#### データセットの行
· · ·

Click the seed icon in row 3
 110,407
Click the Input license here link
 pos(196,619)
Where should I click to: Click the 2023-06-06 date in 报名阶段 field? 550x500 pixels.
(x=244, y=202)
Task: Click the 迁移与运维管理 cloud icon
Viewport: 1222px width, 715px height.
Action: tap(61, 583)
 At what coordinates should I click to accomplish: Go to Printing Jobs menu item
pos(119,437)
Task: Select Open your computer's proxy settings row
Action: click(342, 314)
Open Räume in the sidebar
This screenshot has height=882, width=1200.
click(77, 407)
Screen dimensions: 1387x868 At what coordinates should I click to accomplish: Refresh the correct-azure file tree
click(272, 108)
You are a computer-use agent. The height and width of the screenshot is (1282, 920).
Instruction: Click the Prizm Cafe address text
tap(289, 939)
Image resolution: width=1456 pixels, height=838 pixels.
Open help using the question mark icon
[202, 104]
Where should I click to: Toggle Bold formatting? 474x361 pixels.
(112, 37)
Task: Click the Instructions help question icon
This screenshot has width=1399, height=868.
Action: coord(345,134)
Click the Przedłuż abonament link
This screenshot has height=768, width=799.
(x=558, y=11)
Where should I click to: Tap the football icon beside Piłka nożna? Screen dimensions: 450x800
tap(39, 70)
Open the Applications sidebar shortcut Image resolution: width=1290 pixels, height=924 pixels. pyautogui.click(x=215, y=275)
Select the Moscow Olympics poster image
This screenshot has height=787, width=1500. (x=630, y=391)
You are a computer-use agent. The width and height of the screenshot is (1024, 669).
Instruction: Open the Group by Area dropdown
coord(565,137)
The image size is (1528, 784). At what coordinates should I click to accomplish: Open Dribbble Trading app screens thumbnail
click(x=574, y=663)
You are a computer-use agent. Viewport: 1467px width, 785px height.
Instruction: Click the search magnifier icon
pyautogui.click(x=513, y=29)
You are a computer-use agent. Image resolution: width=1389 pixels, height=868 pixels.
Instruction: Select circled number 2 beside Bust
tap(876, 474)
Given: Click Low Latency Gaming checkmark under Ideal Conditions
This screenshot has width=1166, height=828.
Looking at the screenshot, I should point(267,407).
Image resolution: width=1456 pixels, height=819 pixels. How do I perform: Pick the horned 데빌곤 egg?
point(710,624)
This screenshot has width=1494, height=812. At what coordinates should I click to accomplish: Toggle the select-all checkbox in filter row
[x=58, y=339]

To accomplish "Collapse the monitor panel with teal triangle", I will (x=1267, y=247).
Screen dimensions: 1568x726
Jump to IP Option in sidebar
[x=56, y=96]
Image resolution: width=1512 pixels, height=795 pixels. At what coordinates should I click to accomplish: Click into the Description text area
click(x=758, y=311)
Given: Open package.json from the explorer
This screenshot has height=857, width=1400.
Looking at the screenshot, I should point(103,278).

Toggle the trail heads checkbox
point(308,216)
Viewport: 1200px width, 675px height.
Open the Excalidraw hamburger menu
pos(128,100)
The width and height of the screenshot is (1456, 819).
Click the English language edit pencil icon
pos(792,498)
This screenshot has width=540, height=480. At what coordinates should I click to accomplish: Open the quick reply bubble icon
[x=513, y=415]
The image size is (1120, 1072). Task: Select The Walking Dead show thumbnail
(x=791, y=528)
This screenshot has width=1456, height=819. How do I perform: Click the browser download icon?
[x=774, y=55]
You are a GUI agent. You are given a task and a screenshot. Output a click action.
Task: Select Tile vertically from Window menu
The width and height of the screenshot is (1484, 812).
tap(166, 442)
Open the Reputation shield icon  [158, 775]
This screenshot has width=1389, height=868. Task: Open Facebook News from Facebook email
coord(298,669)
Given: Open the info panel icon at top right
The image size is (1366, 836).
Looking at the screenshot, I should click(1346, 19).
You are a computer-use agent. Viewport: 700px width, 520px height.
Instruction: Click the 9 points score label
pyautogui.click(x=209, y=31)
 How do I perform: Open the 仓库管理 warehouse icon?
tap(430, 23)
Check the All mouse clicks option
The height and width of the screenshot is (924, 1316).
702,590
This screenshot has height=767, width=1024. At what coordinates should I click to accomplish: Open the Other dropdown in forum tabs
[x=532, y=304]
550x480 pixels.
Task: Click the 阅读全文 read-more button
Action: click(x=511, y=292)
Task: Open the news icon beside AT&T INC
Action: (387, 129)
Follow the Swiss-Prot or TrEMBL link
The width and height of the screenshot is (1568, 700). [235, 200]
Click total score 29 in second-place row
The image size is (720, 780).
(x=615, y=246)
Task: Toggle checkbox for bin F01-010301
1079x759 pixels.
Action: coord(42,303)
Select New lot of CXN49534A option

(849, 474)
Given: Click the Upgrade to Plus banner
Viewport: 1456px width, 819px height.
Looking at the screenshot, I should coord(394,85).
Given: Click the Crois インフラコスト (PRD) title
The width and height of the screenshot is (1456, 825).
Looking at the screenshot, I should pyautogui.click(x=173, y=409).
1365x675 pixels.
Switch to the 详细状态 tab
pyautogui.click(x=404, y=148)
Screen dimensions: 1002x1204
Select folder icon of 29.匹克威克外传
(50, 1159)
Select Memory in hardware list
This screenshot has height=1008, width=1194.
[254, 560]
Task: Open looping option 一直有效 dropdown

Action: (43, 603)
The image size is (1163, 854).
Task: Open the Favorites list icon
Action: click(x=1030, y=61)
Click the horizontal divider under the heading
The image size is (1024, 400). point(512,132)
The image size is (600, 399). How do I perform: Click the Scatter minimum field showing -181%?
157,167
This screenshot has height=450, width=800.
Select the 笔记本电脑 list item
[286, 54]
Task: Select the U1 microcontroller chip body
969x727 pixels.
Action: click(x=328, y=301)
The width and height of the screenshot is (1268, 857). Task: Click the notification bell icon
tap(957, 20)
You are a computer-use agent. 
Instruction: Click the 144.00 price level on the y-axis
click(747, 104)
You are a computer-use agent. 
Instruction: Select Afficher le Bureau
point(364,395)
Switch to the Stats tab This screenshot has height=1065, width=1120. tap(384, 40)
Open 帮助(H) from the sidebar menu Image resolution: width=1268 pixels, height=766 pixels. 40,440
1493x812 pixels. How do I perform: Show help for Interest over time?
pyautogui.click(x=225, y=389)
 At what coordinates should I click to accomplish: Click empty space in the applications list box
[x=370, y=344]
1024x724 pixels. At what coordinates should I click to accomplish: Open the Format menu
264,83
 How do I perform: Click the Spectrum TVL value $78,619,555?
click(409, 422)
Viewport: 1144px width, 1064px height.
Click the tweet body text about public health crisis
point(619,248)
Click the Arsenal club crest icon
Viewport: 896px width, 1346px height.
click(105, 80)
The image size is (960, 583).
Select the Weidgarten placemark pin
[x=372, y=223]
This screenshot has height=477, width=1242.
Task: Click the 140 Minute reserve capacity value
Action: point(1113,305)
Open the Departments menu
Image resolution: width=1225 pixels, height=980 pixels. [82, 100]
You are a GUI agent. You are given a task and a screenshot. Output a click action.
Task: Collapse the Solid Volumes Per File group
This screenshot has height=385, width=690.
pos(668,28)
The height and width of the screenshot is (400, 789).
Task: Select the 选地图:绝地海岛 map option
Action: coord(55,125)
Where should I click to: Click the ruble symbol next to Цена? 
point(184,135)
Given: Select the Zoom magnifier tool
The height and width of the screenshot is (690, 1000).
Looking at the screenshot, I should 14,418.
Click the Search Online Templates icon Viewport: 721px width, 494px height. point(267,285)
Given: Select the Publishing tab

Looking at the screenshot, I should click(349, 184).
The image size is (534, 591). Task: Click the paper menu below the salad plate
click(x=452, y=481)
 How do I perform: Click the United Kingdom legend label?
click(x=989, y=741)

· · ·

#### 課題
「Follow the Swiss-Prot or TrEMBL link」を含む行から「[x=370, y=344]」を含む行までを対象に、「Instruction」を「Directive」に差し替え、ほかは一切変えずにその範囲の行だけを書き出すこと。

#### 解答例
Follow the Swiss-Prot or TrEMBL link
The width and height of the screenshot is (1568, 700). [235, 200]
Click total score 29 in second-place row
The image size is (720, 780).
(x=615, y=246)
Task: Toggle checkbox for bin F01-010301
1079x759 pixels.
Action: coord(42,303)
Select New lot of CXN49534A option

(849, 474)
Given: Click the Upgrade to Plus banner
Viewport: 1456px width, 819px height.
Looking at the screenshot, I should coord(394,85).
Given: Click the Crois インフラコスト (PRD) title
The width and height of the screenshot is (1456, 825).
Looking at the screenshot, I should pyautogui.click(x=173, y=409).
1365x675 pixels.
Switch to the 详细状态 tab
pyautogui.click(x=404, y=148)
Screen dimensions: 1002x1204
Select folder icon of 29.匹克威克外传
(50, 1159)
Select Memory in hardware list
This screenshot has height=1008, width=1194.
[254, 560]
Task: Open looping option 一直有效 dropdown

Action: (43, 603)
The image size is (1163, 854).
Task: Open the Favorites list icon
Action: click(x=1030, y=61)
Click the horizontal divider under the heading
The image size is (1024, 400). point(512,132)
The image size is (600, 399). How do I perform: Click the Scatter minimum field showing -181%?
157,167
This screenshot has height=450, width=800.
Select the 笔记本电脑 list item
[286, 54]
Task: Select the U1 microcontroller chip body
969x727 pixels.
Action: click(x=328, y=301)
The width and height of the screenshot is (1268, 857). Task: Click the notification bell icon
tap(957, 20)
You are a computer-use agent. 
Directive: Click the 144.00 price level on the y-axis
click(747, 104)
You are a computer-use agent. 
Directive: Select Afficher le Bureau
point(364,395)
Switch to the Stats tab This screenshot has height=1065, width=1120. tap(384, 40)
Open 帮助(H) from the sidebar menu Image resolution: width=1268 pixels, height=766 pixels. 40,440
1493x812 pixels. How do I perform: Show help for Interest over time?
pyautogui.click(x=225, y=389)
 At what coordinates should I click to accomplish: Click empty space in the applications list box
[x=370, y=344]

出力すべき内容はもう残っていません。